Music therapy became an increasingly viable field during this time (now into the late ’80s), with more and more therapists becoming employed as the vocation saw increased professionalization. These therapists were often adopting some of the techniques Hutchins had developed. “It turns out they were doing it bass-ackwards,” Hutchins explained.

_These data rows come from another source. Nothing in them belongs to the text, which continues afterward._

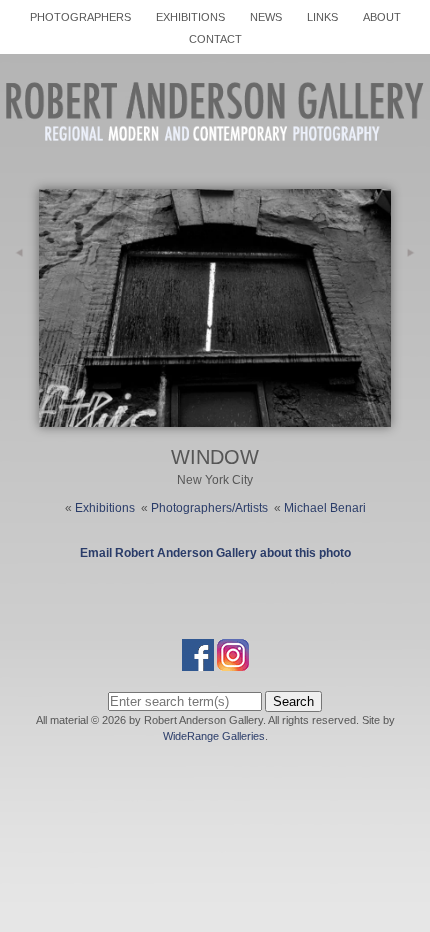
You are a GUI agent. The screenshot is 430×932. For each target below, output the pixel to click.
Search (293, 701)
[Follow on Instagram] (233, 662)
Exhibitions (190, 17)
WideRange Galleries (214, 736)
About (382, 17)
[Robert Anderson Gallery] (215, 156)
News (266, 17)
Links (322, 17)
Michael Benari (325, 508)
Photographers (80, 17)
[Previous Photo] (19, 307)
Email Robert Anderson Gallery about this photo (215, 553)
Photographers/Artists (209, 508)
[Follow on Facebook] (198, 662)
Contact (215, 39)
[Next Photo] (215, 418)
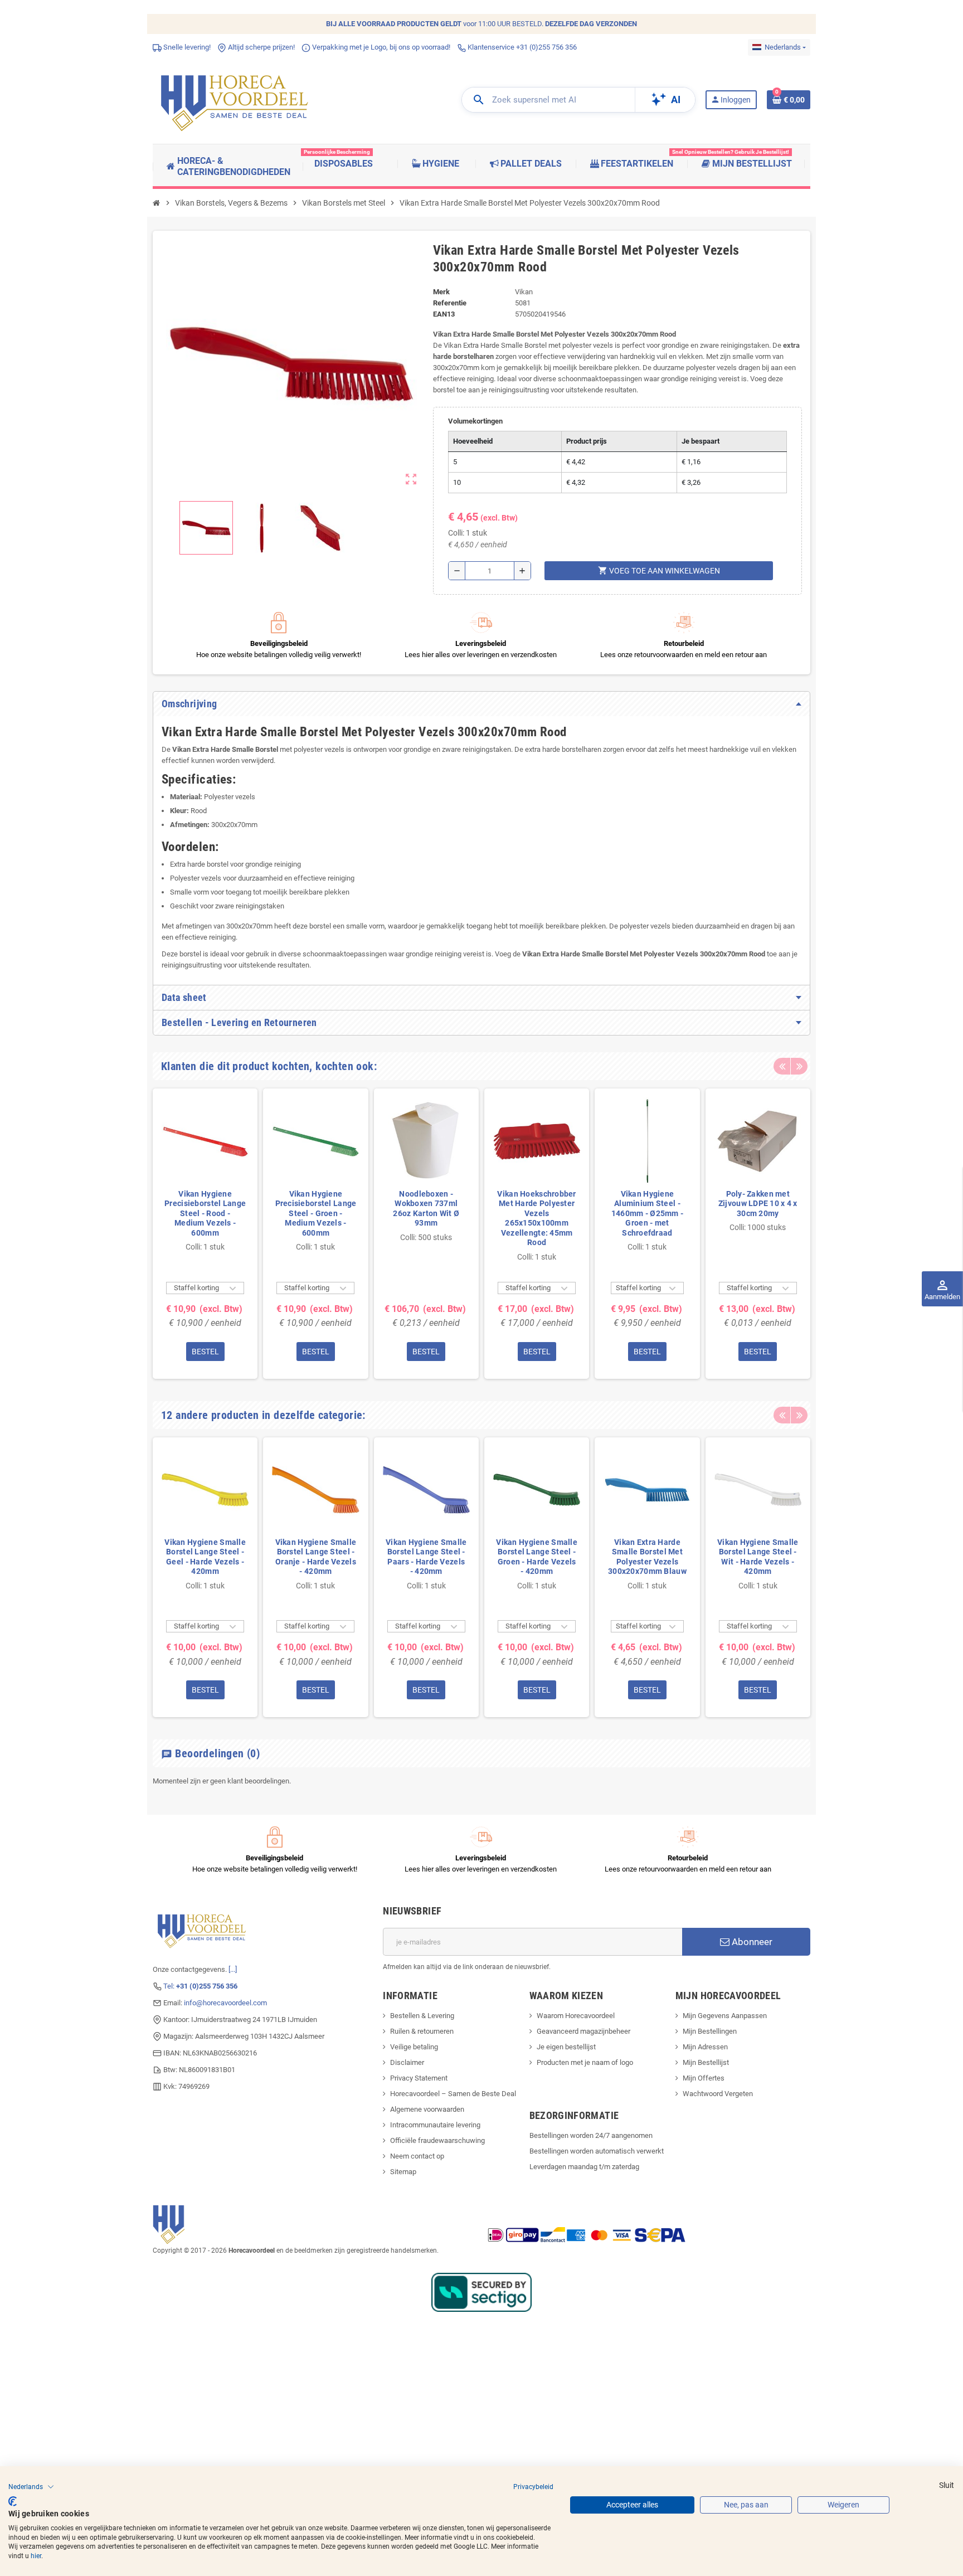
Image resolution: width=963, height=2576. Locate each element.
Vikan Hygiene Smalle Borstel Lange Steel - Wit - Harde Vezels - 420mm (758, 1557)
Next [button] (799, 1066)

He felt like there was jealousy directed at him since he didn’t go through a formal program and shouldn’t be called a music therapist. Those leading the profession wanted him to get more clinical hours and fall more in line but, not surprisingly, Hutchins was interested in the process. He was, however, very interested in his clients, and still speaks of how “heartwarming” and “fulfilling” it was.

Soon he and his wife started their own company providing long-term facilities and day services from anyone with traumatic brain injuries or other issues. He’s retired from the company and his wife’s semi-retired from it, though the company is still going strong.

Hutchins, you might think, was poised for a happy ending at this point, but nothing could ever be that simple. Instead, he faced a difficult legal problem, though it seems he did nothing corrupt. Loney John sums it up succinctly: he was “sitting on some money of a client that had passed away.” Hutchins admits to a weakness in accounting; he’d kept “precise books for 10 to 15 years” and then lost some of that precision. But he was being accused of being dishonorable, a charge that strikes at who he is.

The problem started when he’d gotten involved in local politics and “made some enemies because of the way I am.” He’s been “accused” of being both a Democrat and a Republican but doesn’t align himself with either party. His opponents exploited a situation to “run me through the mill and punish me for not being like them.” The full story takes some untangling – and Hutchins has no hesitation about opening up on the matter – but, in short, he took a plea deal rather spend great time and expense in a case where “they could say I did what I can’t prove that I didn’t.”

“I’d rather just pay the money that I didn’t steal and get over with it,” he said. ” I still know who I am and I will not look back and cry about it.”

“What I need to do is keep on trucking, keep being me,” he added. “I don’t have anything to hide. Anybody who talks to me – they’re going to get an open book.”